*** Opening Data for analysis ***

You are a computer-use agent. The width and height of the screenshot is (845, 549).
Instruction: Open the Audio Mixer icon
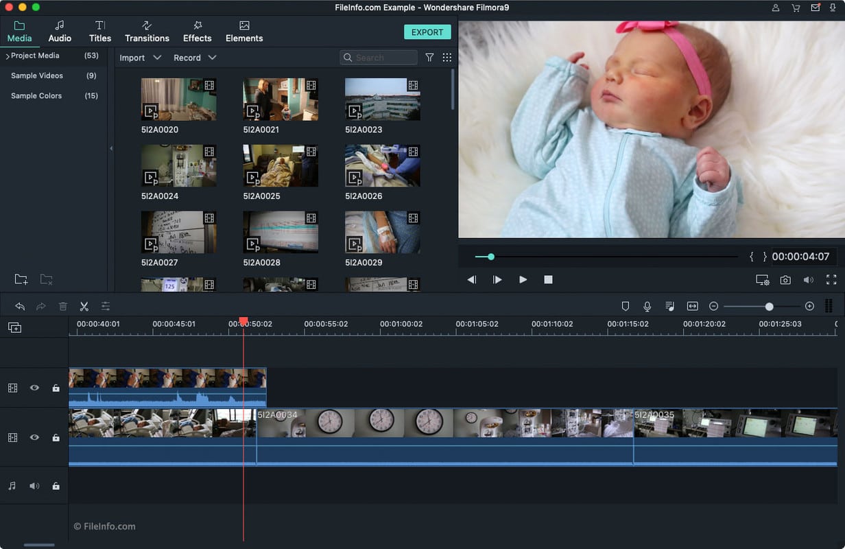pos(669,306)
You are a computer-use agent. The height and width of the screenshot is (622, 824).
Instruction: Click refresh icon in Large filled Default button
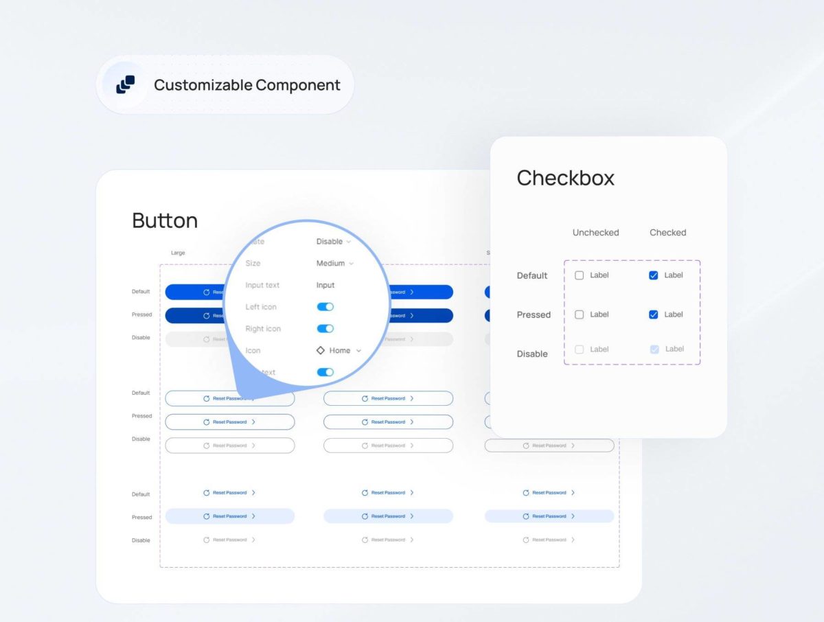click(x=207, y=292)
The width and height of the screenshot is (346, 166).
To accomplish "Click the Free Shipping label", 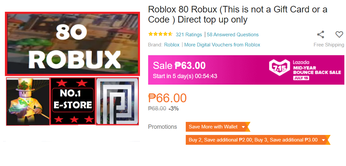I will (x=329, y=45).
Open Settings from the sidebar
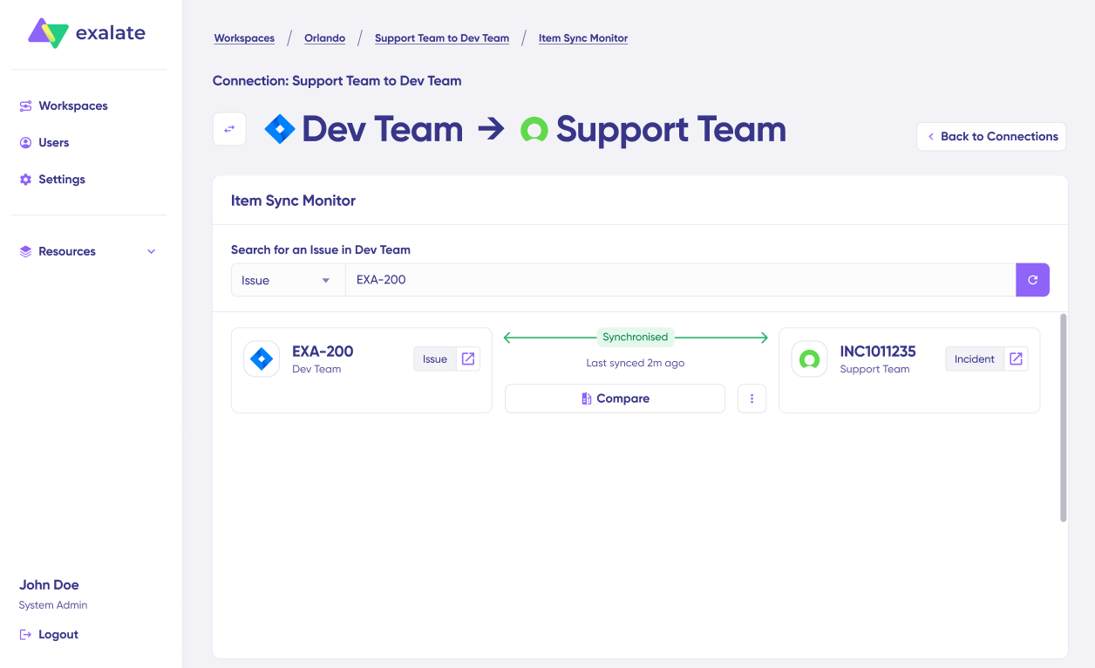Viewport: 1095px width, 668px height. pos(62,179)
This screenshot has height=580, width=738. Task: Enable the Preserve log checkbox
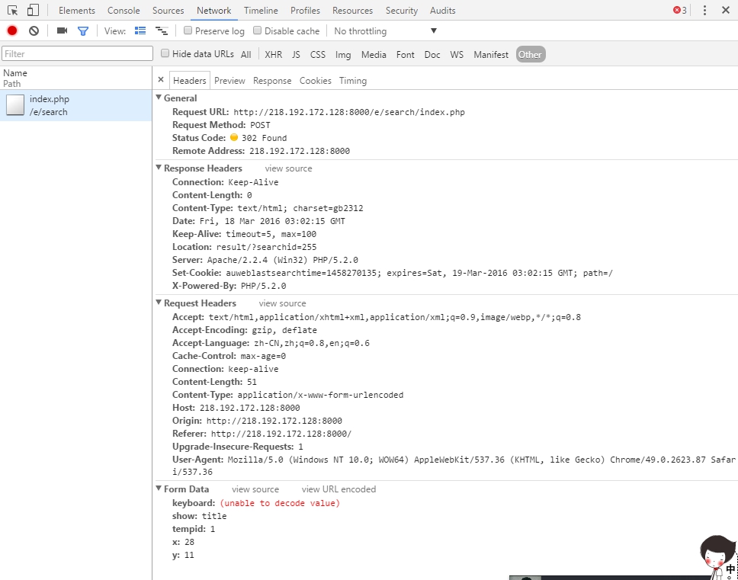click(x=188, y=30)
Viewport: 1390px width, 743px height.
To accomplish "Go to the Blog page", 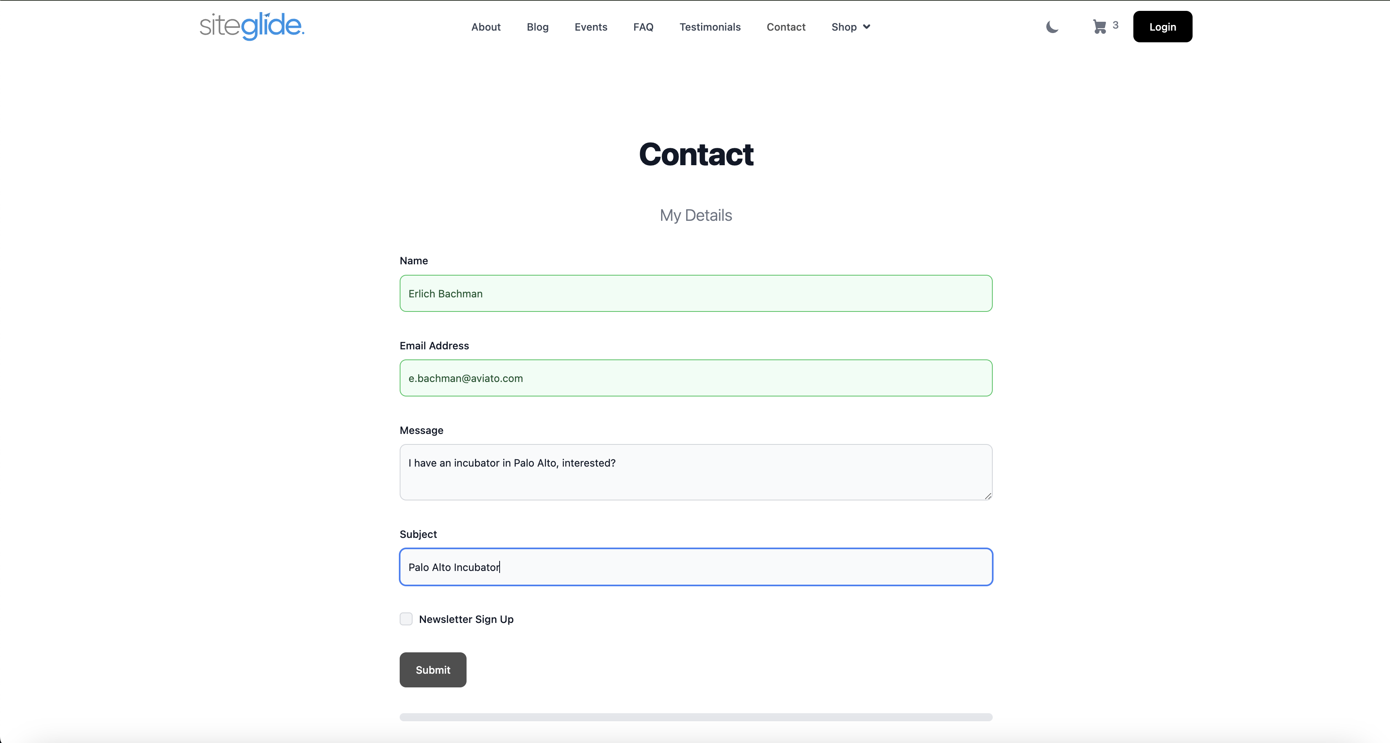I will point(537,27).
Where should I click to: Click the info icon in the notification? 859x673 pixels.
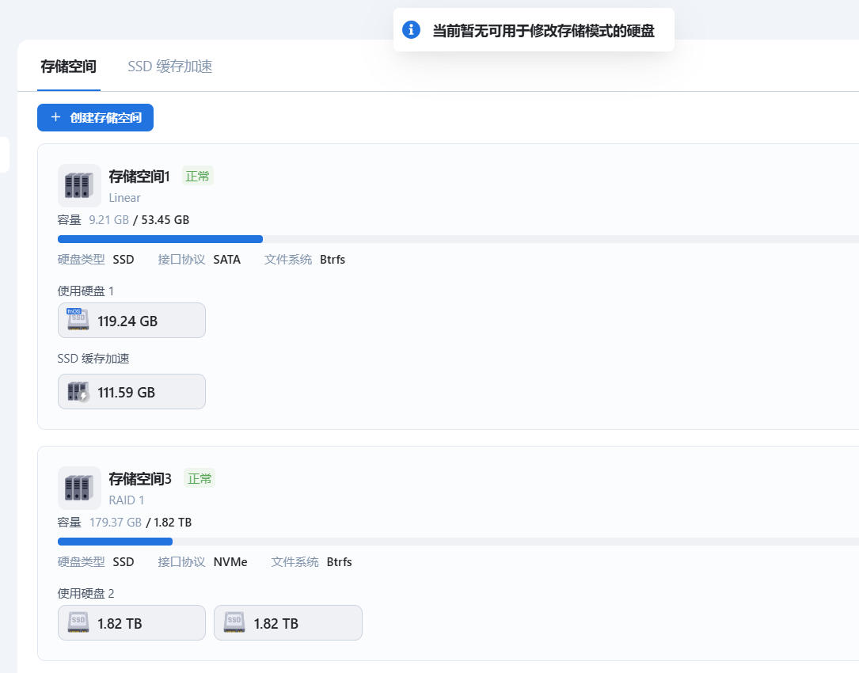[x=411, y=30]
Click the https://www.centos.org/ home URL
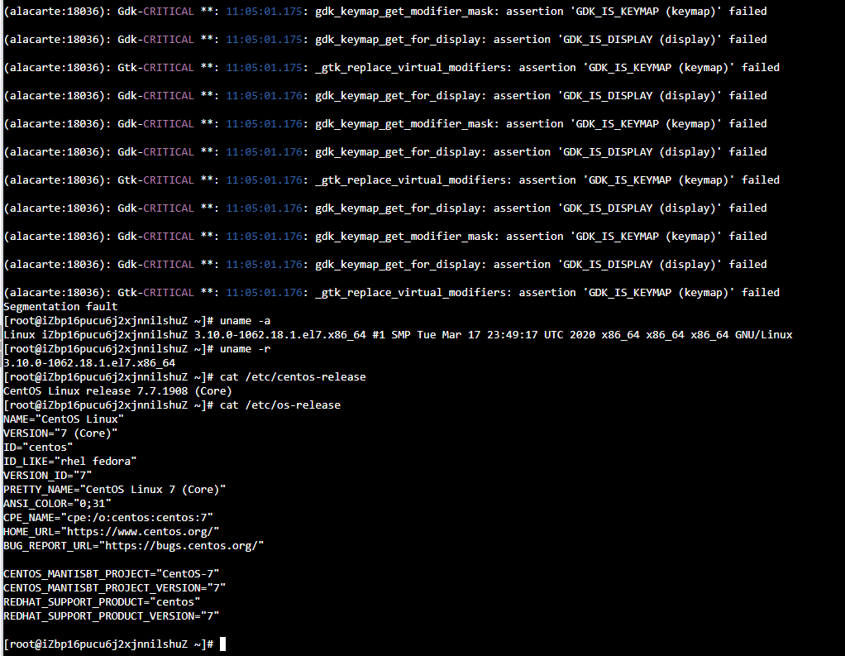 pyautogui.click(x=142, y=532)
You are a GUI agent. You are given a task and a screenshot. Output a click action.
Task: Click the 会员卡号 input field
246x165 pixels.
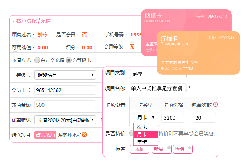click(65, 90)
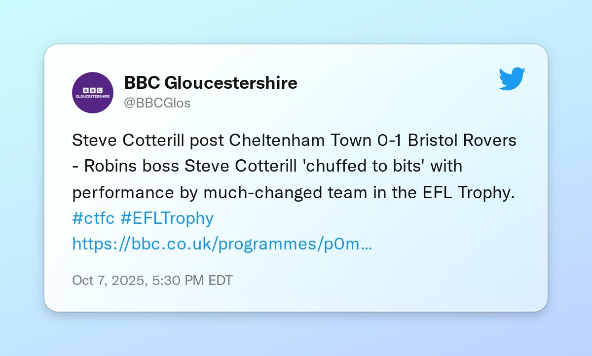Open the @BBCGlos handle
This screenshot has width=592, height=356.
click(x=157, y=103)
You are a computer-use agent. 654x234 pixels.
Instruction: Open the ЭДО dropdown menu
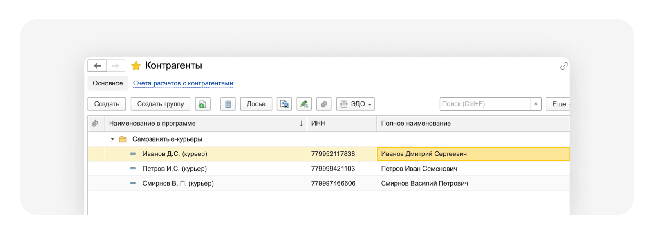point(355,104)
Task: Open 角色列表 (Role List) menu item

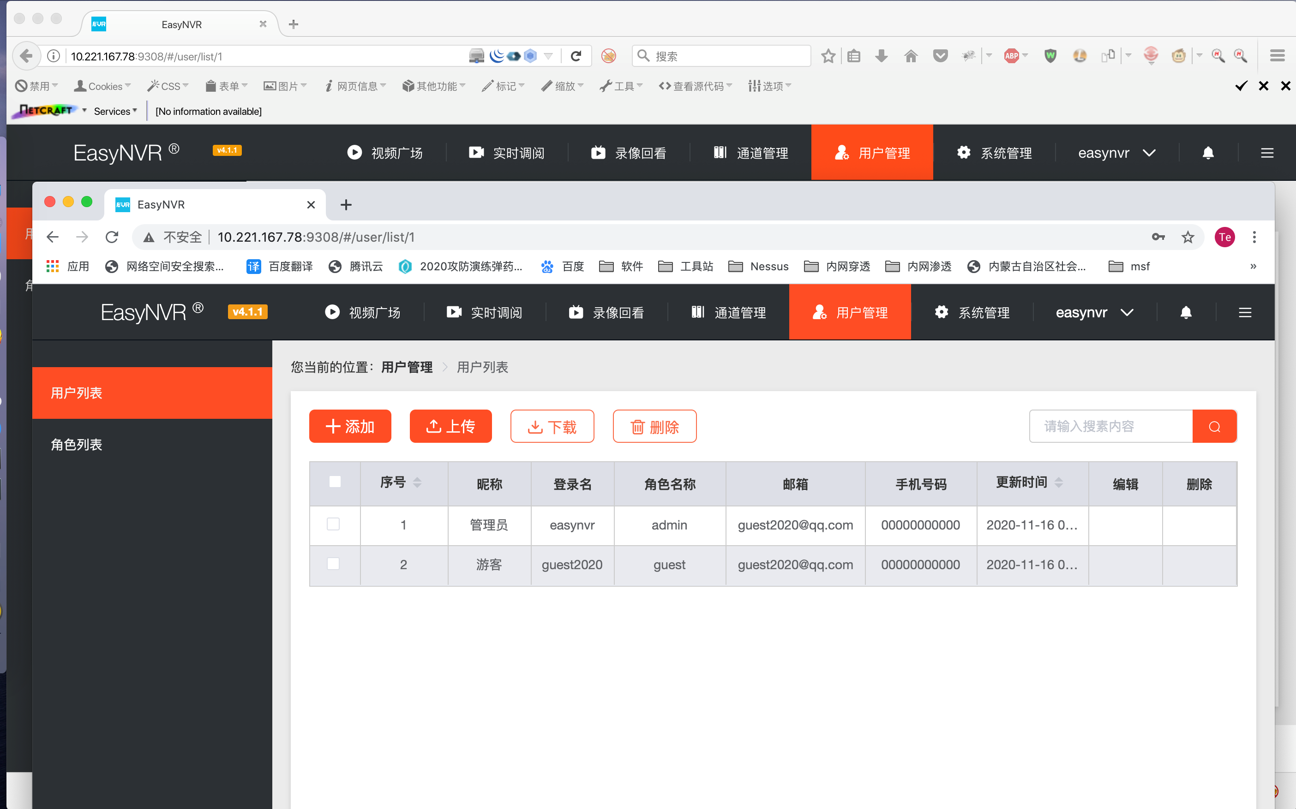Action: tap(77, 445)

*** Closing Data for analysis ***

» **Problem requirements**:
Gather from the data above every line with the string "computer".

» **Answer for this exercise**:
You are a computer-use agent. The width and height of the screenshot is (845, 549).
You are a computer-use agent. The height and width of the screenshot is (622, 824).
You are a computer-use agent. 654x234 pixels.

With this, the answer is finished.